DETROIT — The UAW is eliminating its largest geographical region as part of its cleanup from the fallout of a federal investigation that exposed a lengthy pattern of corruption within the region's past leadership.
Region 5, which covers 17 states in the western and southwestern U.S., will be merged into the adjacent regions 4 and 8 early next year, the union said Friday.
Region 5's most recent director, Vance Pearson, resigned last month after being charged with money laundering and embezzling union funds. His predecessor was Gary Jones, who resigned last month as president of the union after being implicated in the corruption scandal, though he has not been charged with any crimes.
The union's constitution allows for the International Executive Board to combine regions when a vacancy emerges on the board, as was the case when Pearson resigned. The move will leave the UAW with eight regions, down from as many as 18 when its membership was much larger.

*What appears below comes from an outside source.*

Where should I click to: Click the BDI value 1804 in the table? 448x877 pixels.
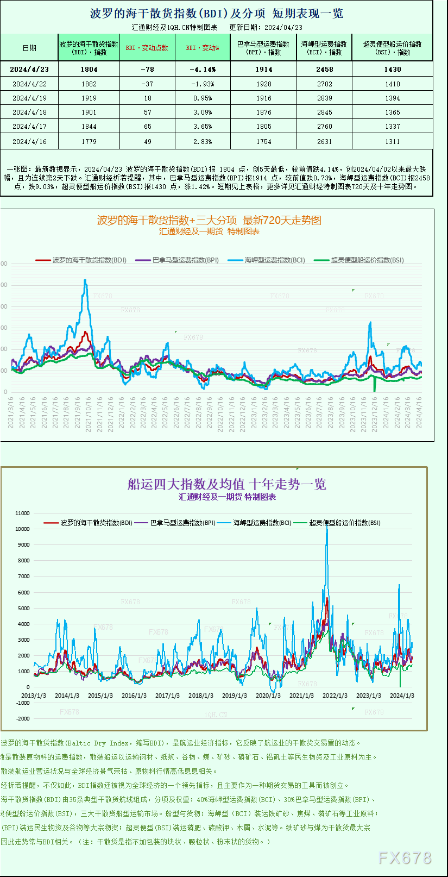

"Today's action was taken in the interest of maintaining continuity in representing and servicing our members," Rory Gamble, whom the board elected Thursday to finish Jones' term, said in a statement. "Both Regions 4 and 8 have been prudently managed, cover wide geographic territories and have proven experience effectively representing UAW members."
Gamble said the consolidations will have no effect on regional staffing, international union programming or the operation of local unions. The change, first reported by The Detroit News, will take effect Feb. 28.
As Region 5 director from 2014 through 2018, Jones misappropriated UAW funds to pay for lavish meals, expensive liquor, cigars and lengthy stays at private villas for himself and other union officials, the UAW board said last month as it sought to remove him from office. Jones disguised the expenses as being related to an annual leadership conference in Palm Springs, Calif., and also allowed his daughter to stay in a villa for free after one of the conferences, the board said.
FBI agents raided Pearson's home as well as the Region 5 office near St. Louis in August. The homes of Jones and former President Dennis Williams also were raided.
Aside from the corruption allegations, Region 5 has been weakened by the shutdowns of many of the assembly plants within its boundaries. Among those closed since 2005: General Motors plants in Oklahoma City, Shreveport, La., and Fremont, Calif.; a Ford Motor Co. plant in Hazelwood, Mo.; and two Chrysler plants in Fenton, Mo.